On Mon, Apr 23, 2012 at 02:09:53PM +0200, Juerg Haefliger wrote:
> I have a test system that I'm using to try to force an XFS filesystem
> hang since we're encountering that problem sporadically in production
> running a 2.6.38-8 Natty kernel. The original idea was to use this
> system to find the patches that fix the issue but I've tried a whole
> bunch of kernels and they all hang eventually (anywhere from 5 to 45
> mins) with the stack trace shown below.
If you kill the workload, does the file system recover normally?
> Only an emergency flush will
> bring the filesystem back. I tried kernels 3.0.29, 3.1.10, 3.2.15,
> 3.3.2. From reading through the mail archives, I get the impression
> that this should be fixed in 3.1.
What you see is not necessarily a hang. It may just be that you've
caused your IO subsystem to have so much IO queued up it's completely
overwhelmed. How much RAM do you have in the machine?

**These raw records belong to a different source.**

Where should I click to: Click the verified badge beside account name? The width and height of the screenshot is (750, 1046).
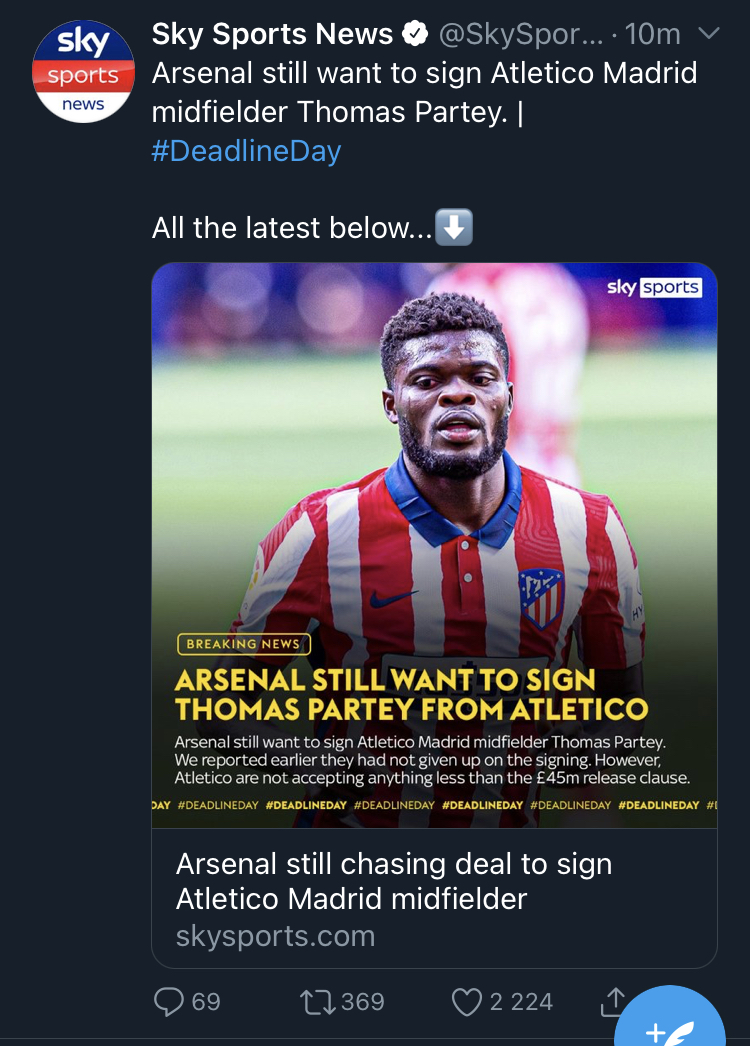pyautogui.click(x=414, y=35)
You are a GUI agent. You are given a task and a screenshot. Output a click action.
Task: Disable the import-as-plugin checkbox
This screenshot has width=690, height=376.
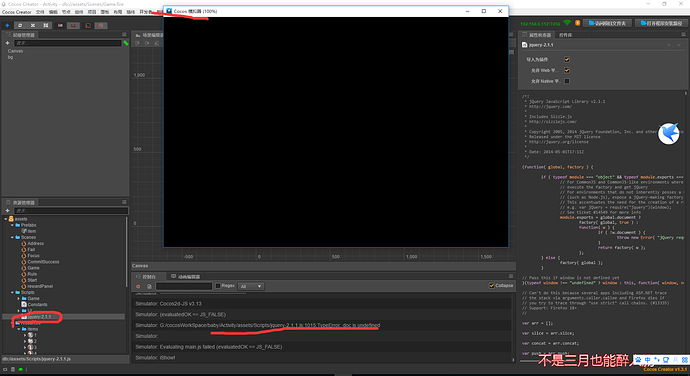pos(567,59)
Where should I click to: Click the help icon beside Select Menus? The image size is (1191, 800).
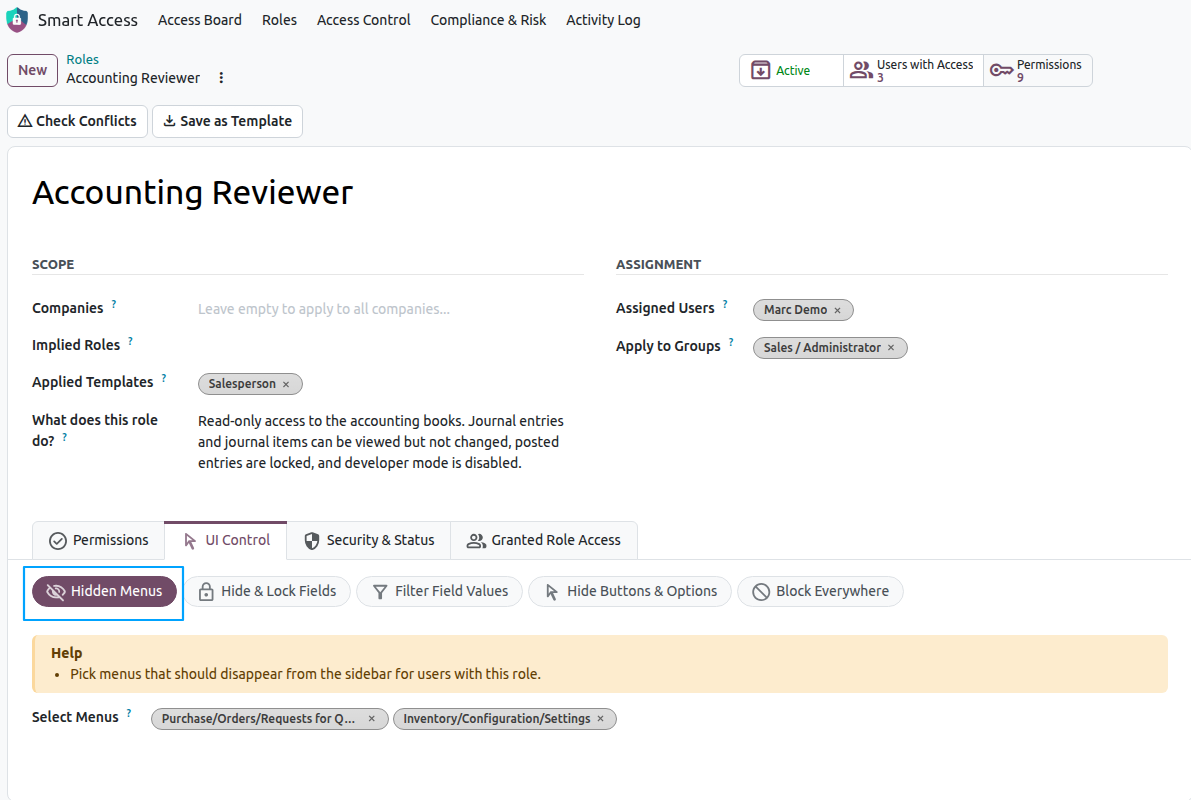click(129, 713)
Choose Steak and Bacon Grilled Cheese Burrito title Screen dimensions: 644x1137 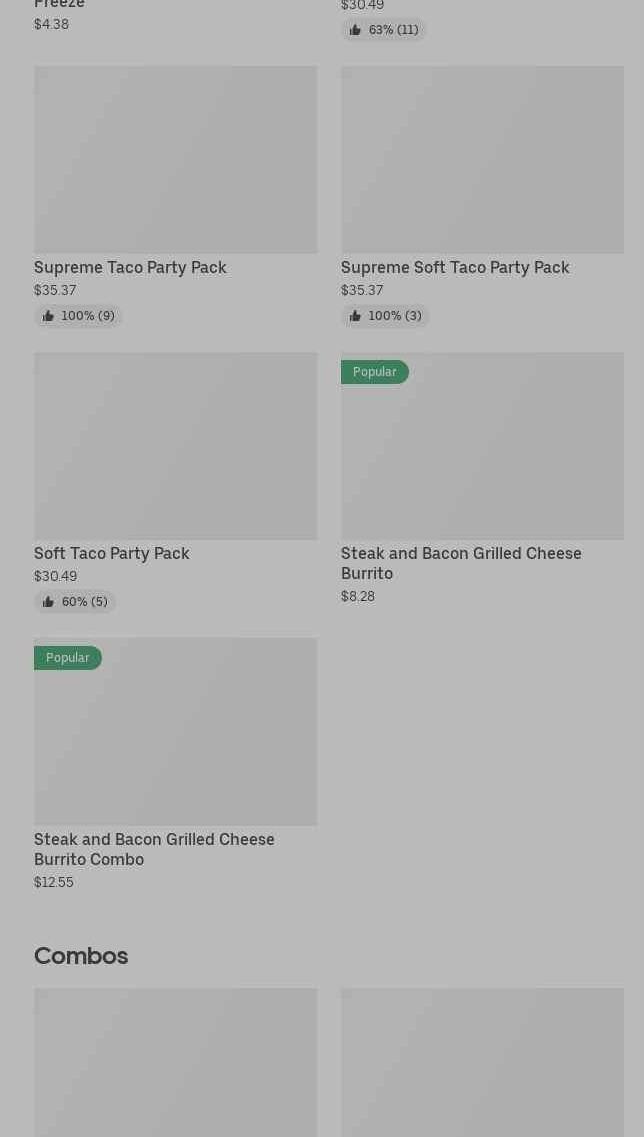[461, 563]
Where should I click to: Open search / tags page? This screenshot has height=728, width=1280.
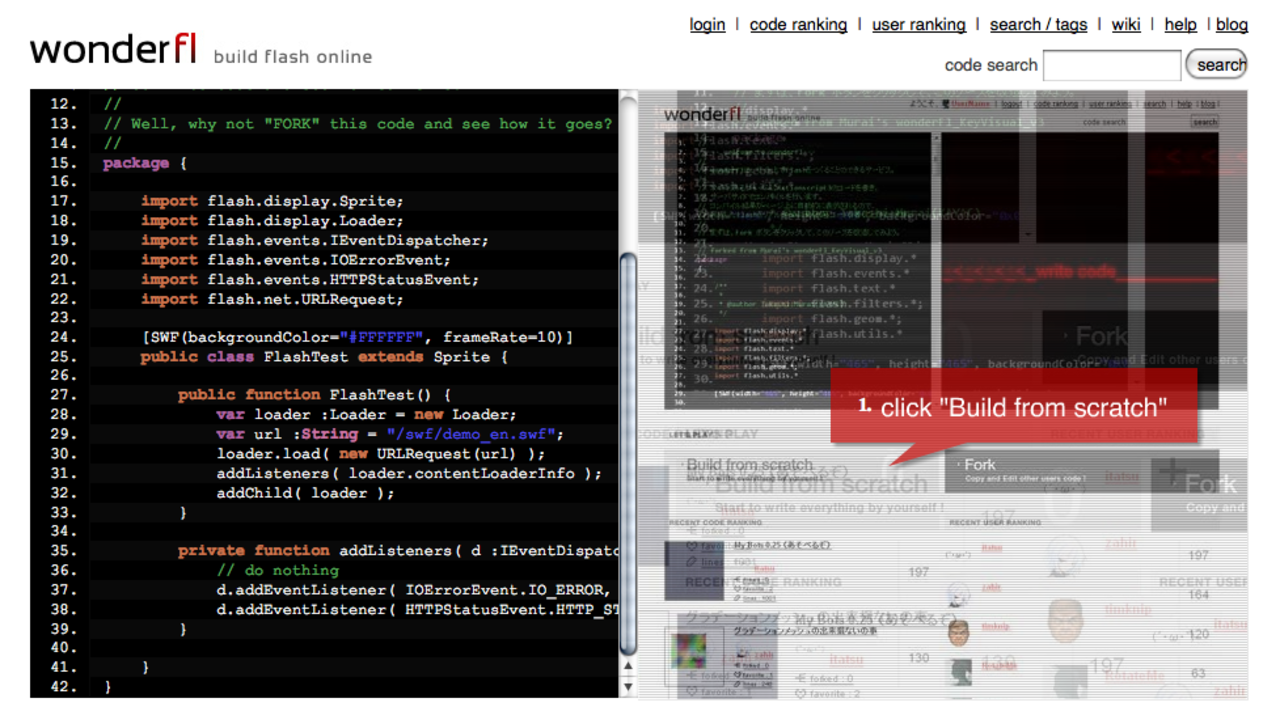pyautogui.click(x=1038, y=24)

> What makes the test system special is:
> 1) The test partition uses 1024 block size and 576b log size.
So you've made the log as physically small as possible on a tiny
(9GB) filesystem. Why?
> 2) The RAID controller cache is disabled.
And you've made the storage subsystem as slow as possible. What type
of RAID are you using, how many disks in the RAID volume, which type
of disks, etc?
> I can't seem to hit the problem without the above modifications.
How on earth did you come up with this configuration?
> For the IO workload I pre-create 8000 files with random content and
> sizes between 1k and 128k on the test partition. Then I run a tool
> that spawns a bunch of threads which just copy these files to a
> different directory on the same partition.
So, your workload also has a significant amount parallelism and
concurrency on a filesytsem with only 4 AGs?
> At the same time there are
> other threads that rename, remove and overwrite random files in the
> destination directory keeping the file count at around 500.
And you've added as much concurrent metadata modification as
possible, too, which makes me wonder.....
> Let me know what other information I can provide to pin this down.
.... exactly what are you trying to acheive with this test? From my
point of view, you're doing something completely and utterly insane.
You filesystem config and workload is so far outside normal
configurations and workloads that I'm not surprised you're seeing
some kind of problem.....